A massive landslide is feared to have killed hundreds of people after hitting isolated villages in Papua New Guinea, local officials and aid agencies said.
The landslide buried more than 100 homes after hitting around 3 a.m. local time (5 p.m. GMT Thursday) on Friday in the Enga highlands in the north of the island in the southwest Pacific.
It was not immediately clear how many people were trapped under the rubble.
Enga Governor Peter Ipatas told the AFP news agency it was an “unprecedented natural disaster”.
Andrew Ruing, a community leader, told the Reuters news agency that people were sleeping when the landslide occurred. “More than 300 lives were covered by debris and rocks,” he said.
“Food, gardens, people, properties worth more than millions have been lost, taken away by all these things,” he added.
Busibess leader Elizabeth Iarume told the Australian Broadcasting Corporation that “the entire village was destroyed”.
Villager Ninga Role also said he believed hundreds of people had died.. The scale of the landslide also made it difficult to rescue survivors, he added.
“The area covered by the landslide is large and there are rocks and trees everywhere,” Role told Reuters by telephone. “It’s very difficult to get them out.”

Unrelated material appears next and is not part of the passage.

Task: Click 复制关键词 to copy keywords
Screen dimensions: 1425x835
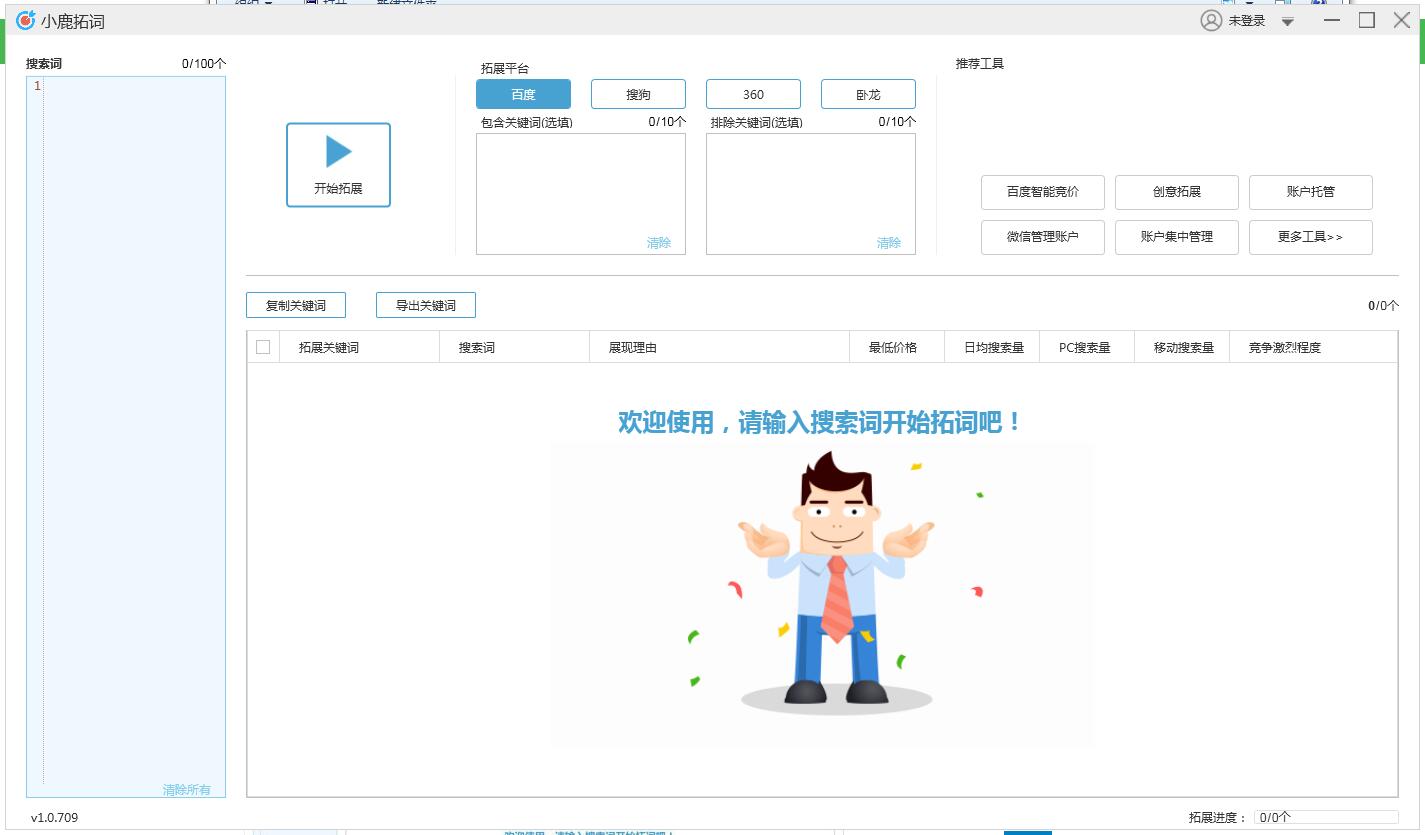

Humanitarian organization Care Australia said in a statement: “While the area is not densely populated, our concern is that the death toll could be disproportionately high.”
Clearing the road will take a long time and “this will hamper assessment and relief efforts”, he added.
Papua New Guinea Prime Minister James Marape said disaster officials had been dispatched to “commence relief work, recovery of bodies and reconstruction of infrastructure”.
Videos show villagers climbing rocks to reach those buried there.
People can be heard crying and screaming in a video posted by Facebook user Kindupan Kambii from Kaokalam village in Enga.
The Papua New Guinea Red Cross Society said an emergency response team comprising officials from the provincial governor’s office, police, defense forces and local NGOs had deployed on the site.
Enga is more than 600 km (372 miles) by road from the country’s capital, Port Moresby.